Politisi NasDem ini menambahkan, membahas RUU Minol ini tidak hanya satu atau dua faktor saja yang diperhatikan. Lebih dari itu, banyak faktor yang dilihat dan dipertimbangkan. Hal ini agar saat RUU disahkan, ia tidak hanya mementingkan satu kepentingan atau pihak saja.

"Kita juga harus melihat dari sisi ekonomi. Apalagi, keberadaan bapak-bapak sebagai pedagang minuman beralkohol yang menggantungkan ekonomi dari situ, harus juga tetap kita perhitungkan jangan malah mematikan," ujarnya mantap.

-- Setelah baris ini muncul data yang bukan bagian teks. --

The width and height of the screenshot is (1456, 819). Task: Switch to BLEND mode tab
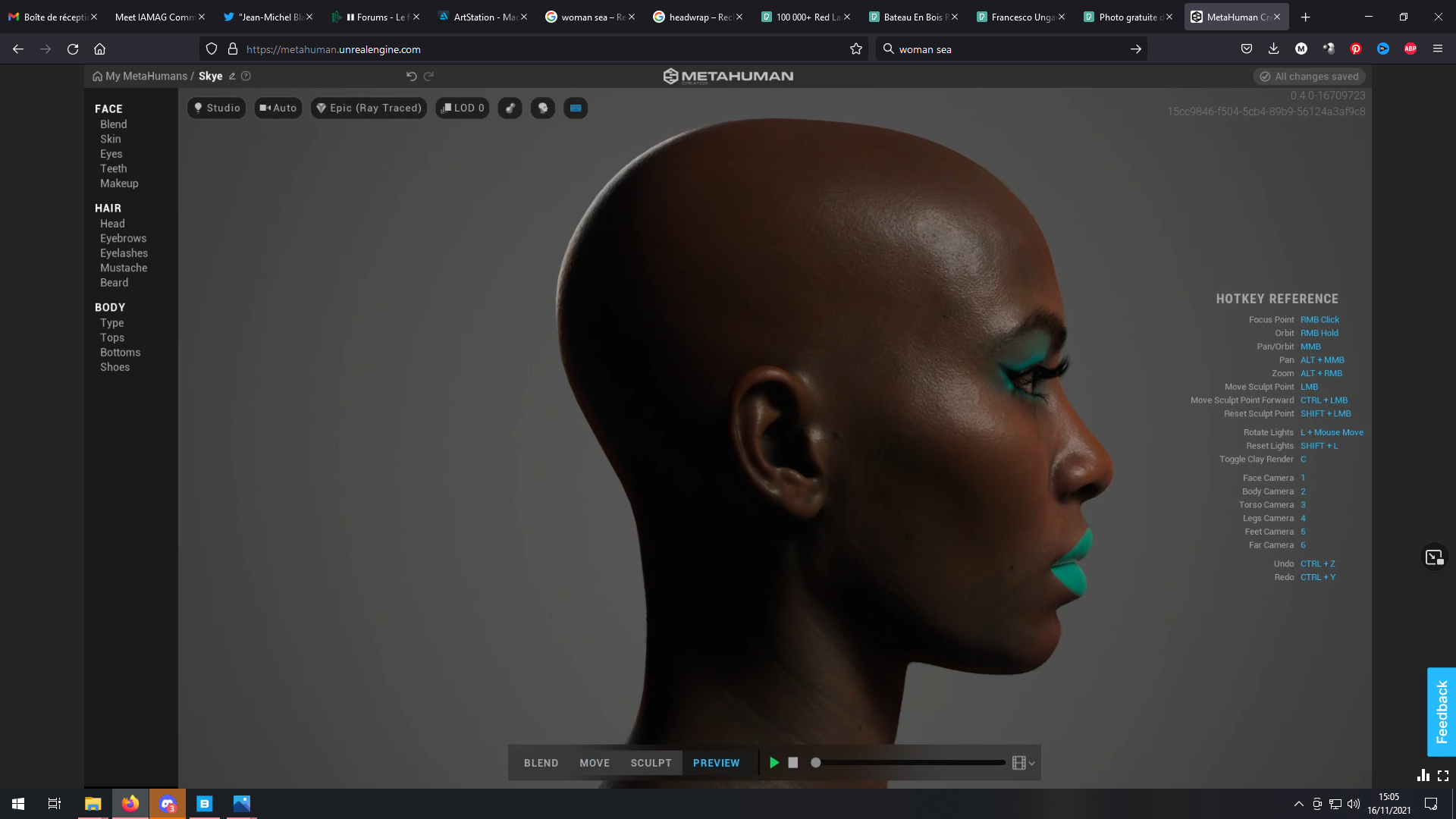click(541, 763)
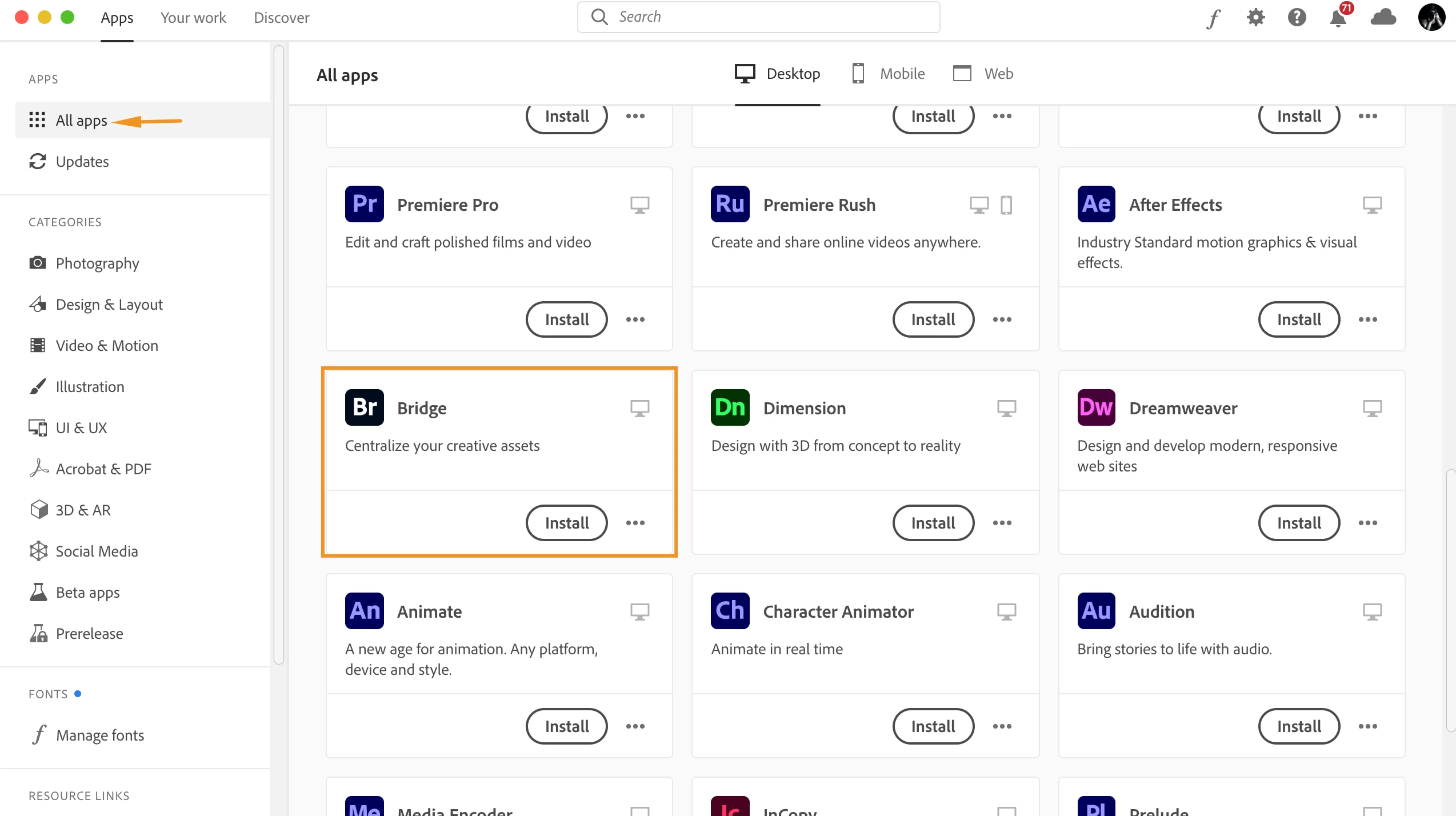Switch to the Web tab
Screen dimensions: 1456x816
tap(983, 74)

Yang terpenting, menurut Zulfan, adalah adanya payung hukum yang jelas terkait keberadaan minuman beralkohol ini.

"Kita mendorong terus agar ini segera diselesaikan. Sehingga dengan lahirnya nanti, RUU ini akan jelas ada kepastian hukumnya. Dimana bapak boleh atau tidak menjualnya, dan jenis kadar minum beralkohol apa yang boleh diperjualkan. Karena jika tidak ada payung hukumnya, ini (penjualan minol) malah jadi alat pemerasaan oleh pihak tertentu, ini yang perlu dikhawatirkan dan dicegah," ujarnya tegas.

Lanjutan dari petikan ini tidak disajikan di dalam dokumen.